Many dental injuries may cause the patient to bleed; however, not all bloody injuries are emergencies.  If a patient is bleeding it is best to control the bleeding with direct pressure by gauze, and the patient may assist by holding pressure with their hands or biting down.  Once the bleeding has subsided, it will be easier to assess the injury to determine if it is a dental emergency.  Tooth intrusions and extrusions, as well as facial lacerations, are uncomfortable and will need advanced medical care within 2-3 hours of the injury.  However, unless there is suspicion of a fracture to either the bony structures of the face or to the pulp/root of the tooth, these dental injuries do not need activation of the EAP.

Figure 1. – Types of Tooth Fractures. (Levkiv, M.)

There are 4 types of tooth fractures: enamel (most superficial), dentin (middle layer), complicated crown (inner layer that can bleed and is pink/red in color) and root (deepest portion, imbedded in gum) (Knowlton, et al., 2014).  A picture of these types of can be found in Figure 1. – Types of Tooth Fractures.  Enamel and dentin fractures can be painful and unaesthetic, but these are not emergencies.  These 2 types of tooth fractures do need advanced dental care; however, emergency room physicians will not be able to provide much care besides splinting, pain medication, antibiotics and a referral to a local dentist (A. Colangelo, personal communication, March 19, 2015).  Fractured pieces of the tooth may be kept in a cup of the patient’s saliva, cold milk or tooth storage solution (i.e., Save-A-Tooth or Hank’s Balanced Solution). Do NOTstore fractured tooth pieces in tap water or saline as this can cause damage to the remaining live cells in the tooth (A. Colangelo, personal communication, March 19, 2015).

Dental Emergencies and Care

A dental injury can become a dental emergency very quickly, and some of the most common dental emergencies are:

•   Complicated fractures of the tooth/teeth (pulp or roots exposed)

•   Avulsion of the tooth (tooth comes out of socket)

•   Suspicion of facial bone fracture or TMJ injury

These injuries DO need immediate medical attention, and activating the EAP is recommended.  For tooth avulsions and complicated fractures hold the tooth by the crown ONLY and refrain from touching the roots.  Rinse dirt and blood off the fractured or avulsed tooth using saline, tap water, milk or the patient’s saliva.

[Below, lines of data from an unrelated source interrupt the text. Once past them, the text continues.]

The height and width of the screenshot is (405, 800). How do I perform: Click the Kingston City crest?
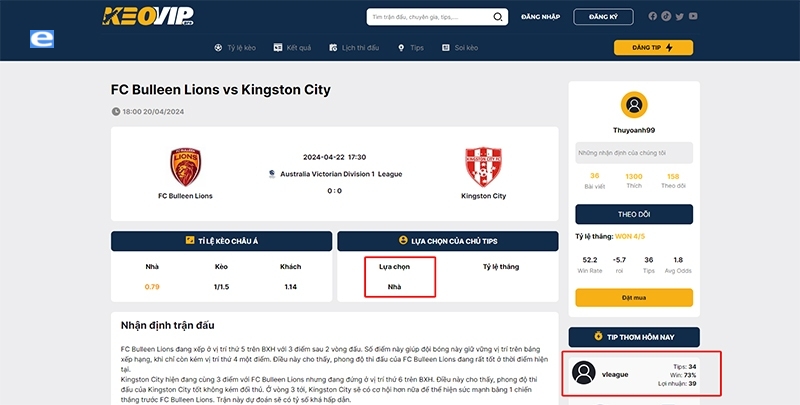click(483, 166)
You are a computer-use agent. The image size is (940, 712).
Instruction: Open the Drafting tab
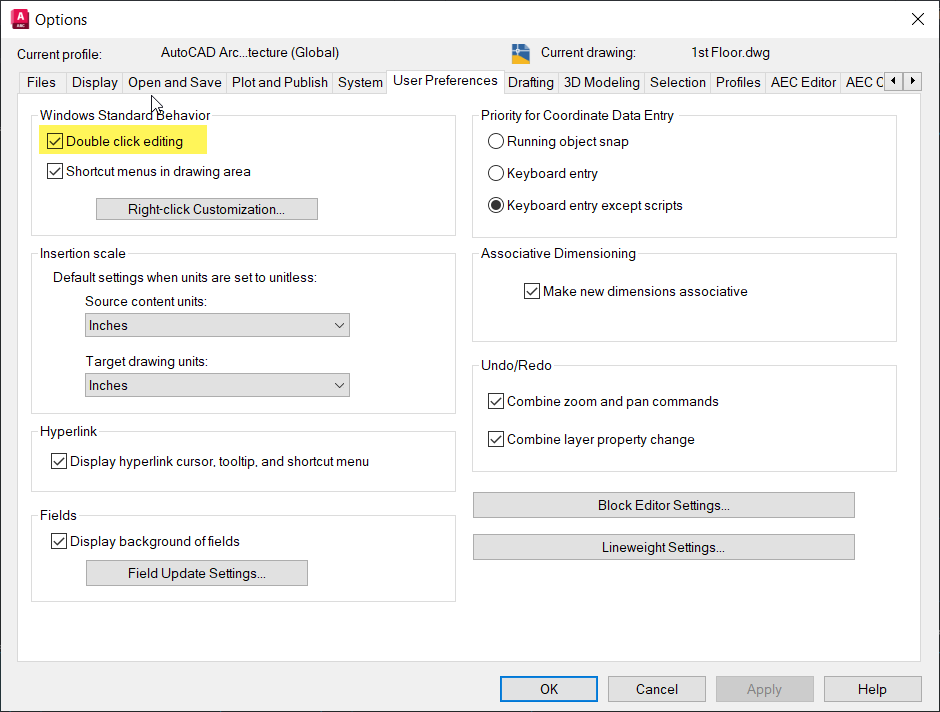click(530, 82)
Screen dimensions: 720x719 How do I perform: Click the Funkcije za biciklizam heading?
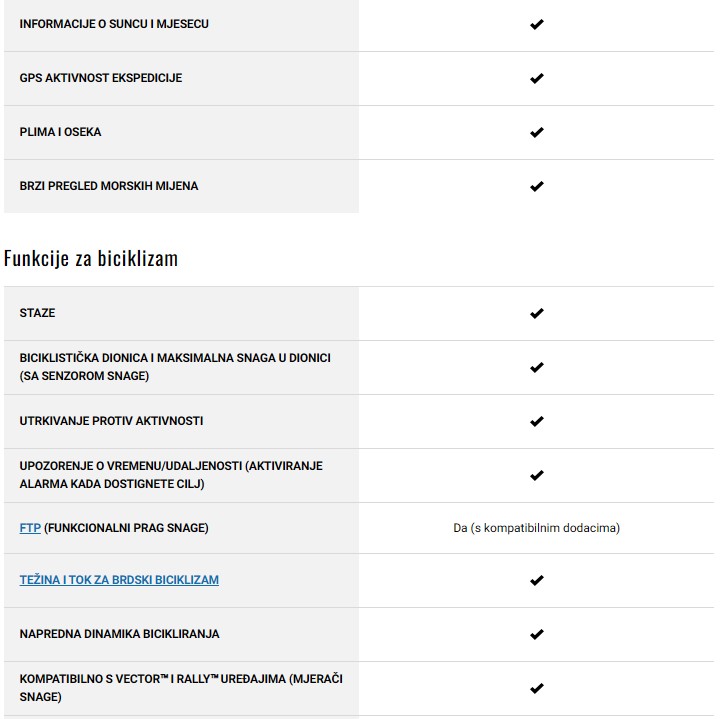click(91, 258)
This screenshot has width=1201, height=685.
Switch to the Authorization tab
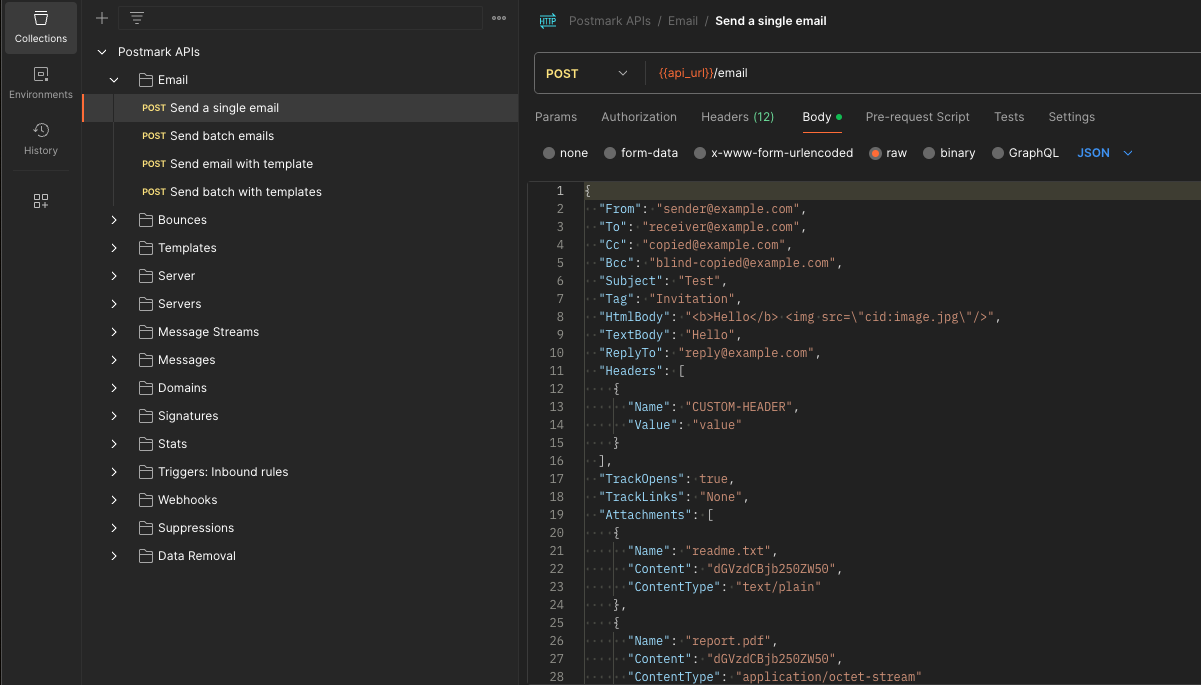click(639, 117)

Refrain from scrubbing or rubbing the tooth as this may remove the remaining periodontal ligament and/or other live tooth cells (A. Colangelo, personal communication, March 19, 2015).  In order to increase the likelihood of survival of a fractured or avulsed tooth, it is recommended that the tooth is relocated and placed back into the socket as soon as possible and preferably within 15 minutes (A. Colangelo, personal communication, March 19, 2015). If the tooth is relocated, have the patient bite down on gauze or wear their mouth guard (if they have one already molded to their mouth) in order to keep the tooth/teeth in place until they arrive at the hospital.


Information provided for this post was retrieved from the Crest Oral B Sport-Related Dental Injuries guidelines and Dr. Augustus Colangelo, Assistant Professor of Emergency Medicine and Attending Physician at Tufts Medical Center.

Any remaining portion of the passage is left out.